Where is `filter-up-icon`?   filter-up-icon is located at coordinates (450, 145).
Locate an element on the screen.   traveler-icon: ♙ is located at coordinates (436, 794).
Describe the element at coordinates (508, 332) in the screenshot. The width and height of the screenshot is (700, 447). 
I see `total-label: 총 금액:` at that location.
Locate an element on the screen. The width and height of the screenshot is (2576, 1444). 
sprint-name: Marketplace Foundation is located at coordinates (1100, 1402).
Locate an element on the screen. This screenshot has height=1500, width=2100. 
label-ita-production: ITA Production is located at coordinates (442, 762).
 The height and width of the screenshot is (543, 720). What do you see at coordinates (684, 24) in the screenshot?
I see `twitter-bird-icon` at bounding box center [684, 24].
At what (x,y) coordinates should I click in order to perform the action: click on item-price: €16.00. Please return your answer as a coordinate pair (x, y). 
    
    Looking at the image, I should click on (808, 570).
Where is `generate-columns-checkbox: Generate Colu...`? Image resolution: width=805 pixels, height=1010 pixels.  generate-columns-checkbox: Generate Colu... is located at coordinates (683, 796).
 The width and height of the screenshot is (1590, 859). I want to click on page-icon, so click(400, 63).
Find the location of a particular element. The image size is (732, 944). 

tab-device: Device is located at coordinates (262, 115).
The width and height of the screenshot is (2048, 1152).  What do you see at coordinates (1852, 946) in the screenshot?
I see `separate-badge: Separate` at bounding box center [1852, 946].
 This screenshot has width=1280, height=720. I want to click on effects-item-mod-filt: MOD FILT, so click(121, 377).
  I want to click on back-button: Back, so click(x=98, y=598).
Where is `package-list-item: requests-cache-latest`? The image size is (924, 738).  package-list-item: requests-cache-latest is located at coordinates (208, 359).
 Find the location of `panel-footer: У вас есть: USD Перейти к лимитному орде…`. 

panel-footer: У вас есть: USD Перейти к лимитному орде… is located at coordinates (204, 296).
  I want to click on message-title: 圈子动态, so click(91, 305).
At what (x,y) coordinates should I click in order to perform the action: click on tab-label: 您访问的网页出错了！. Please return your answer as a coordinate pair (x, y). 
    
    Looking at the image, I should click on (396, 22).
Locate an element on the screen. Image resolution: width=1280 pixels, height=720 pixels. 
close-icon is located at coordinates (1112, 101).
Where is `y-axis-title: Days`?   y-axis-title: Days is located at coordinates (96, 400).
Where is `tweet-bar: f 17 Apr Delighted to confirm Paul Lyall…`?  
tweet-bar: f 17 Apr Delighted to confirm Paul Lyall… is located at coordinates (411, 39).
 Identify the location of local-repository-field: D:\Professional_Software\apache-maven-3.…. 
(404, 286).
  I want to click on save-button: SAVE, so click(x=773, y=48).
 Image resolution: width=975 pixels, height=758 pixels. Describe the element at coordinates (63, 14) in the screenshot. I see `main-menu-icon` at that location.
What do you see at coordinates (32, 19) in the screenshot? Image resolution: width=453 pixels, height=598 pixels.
---
#### [Prompt]
Copy each line of the listing above word for word.

#### [Reply]
Where is `filter-up-icon`?   filter-up-icon is located at coordinates (450, 145).
Locate an element on the screen.   traveler-icon: ♙ is located at coordinates (436, 794).
Describe the element at coordinates (508, 332) in the screenshot. The width and height of the screenshot is (700, 447). 
I see `total-label: 총 금액:` at that location.
Locate an element on the screen. The width and height of the screenshot is (2576, 1444). 
sprint-name: Marketplace Foundation is located at coordinates (1100, 1402).
Locate an element on the screen. This screenshot has height=1500, width=2100. 
label-ita-production: ITA Production is located at coordinates (442, 762).
 The height and width of the screenshot is (543, 720). What do you see at coordinates (684, 24) in the screenshot?
I see `twitter-bird-icon` at bounding box center [684, 24].
At what (x,y) coordinates should I click in order to perform the action: click on item-price: €16.00. Please return your answer as a coordinate pair (x, y). 
    
    Looking at the image, I should click on (808, 570).
Where is `generate-columns-checkbox: Generate Colu...`? Image resolution: width=805 pixels, height=1010 pixels.  generate-columns-checkbox: Generate Colu... is located at coordinates (683, 796).
 The width and height of the screenshot is (1590, 859). I want to click on page-icon, so click(400, 63).
Find the location of a particular element. The image size is (732, 944). 

tab-device: Device is located at coordinates (262, 115).
The width and height of the screenshot is (2048, 1152).  What do you see at coordinates (1852, 946) in the screenshot?
I see `separate-badge: Separate` at bounding box center [1852, 946].
 This screenshot has width=1280, height=720. I want to click on effects-item-mod-filt: MOD FILT, so click(121, 377).
  I want to click on back-button: Back, so click(x=98, y=598).
Where is `package-list-item: requests-cache-latest`? The image size is (924, 738).  package-list-item: requests-cache-latest is located at coordinates (208, 359).
 Find the location of `panel-footer: У вас есть: USD Перейти к лимитному орде…`. 

panel-footer: У вас есть: USD Перейти к лимитному орде… is located at coordinates (204, 296).
  I want to click on message-title: 圈子动态, so click(91, 305).
At what (x,y) coordinates should I click in order to perform the action: click on tab-label: 您访问的网页出错了！. Please return your answer as a coordinate pair (x, y). 
    
    Looking at the image, I should click on (396, 22).
Locate an element on the screen. Image resolution: width=1280 pixels, height=720 pixels. 
close-icon is located at coordinates (1112, 101).
Where is `y-axis-title: Days`?   y-axis-title: Days is located at coordinates (96, 400).
Where is `tweet-bar: f 17 Apr Delighted to confirm Paul Lyall…`?  
tweet-bar: f 17 Apr Delighted to confirm Paul Lyall… is located at coordinates (411, 39).
 Identify the location of local-repository-field: D:\Professional_Software\apache-maven-3.…. 
(404, 286).
  I want to click on save-button: SAVE, so click(x=773, y=48).
 Image resolution: width=975 pixels, height=758 pixels. Describe the element at coordinates (63, 14) in the screenshot. I see `main-menu-icon` at that location.
What do you see at coordinates (32, 19) in the screenshot? Image resolution: width=453 pixels, height=598 pixels.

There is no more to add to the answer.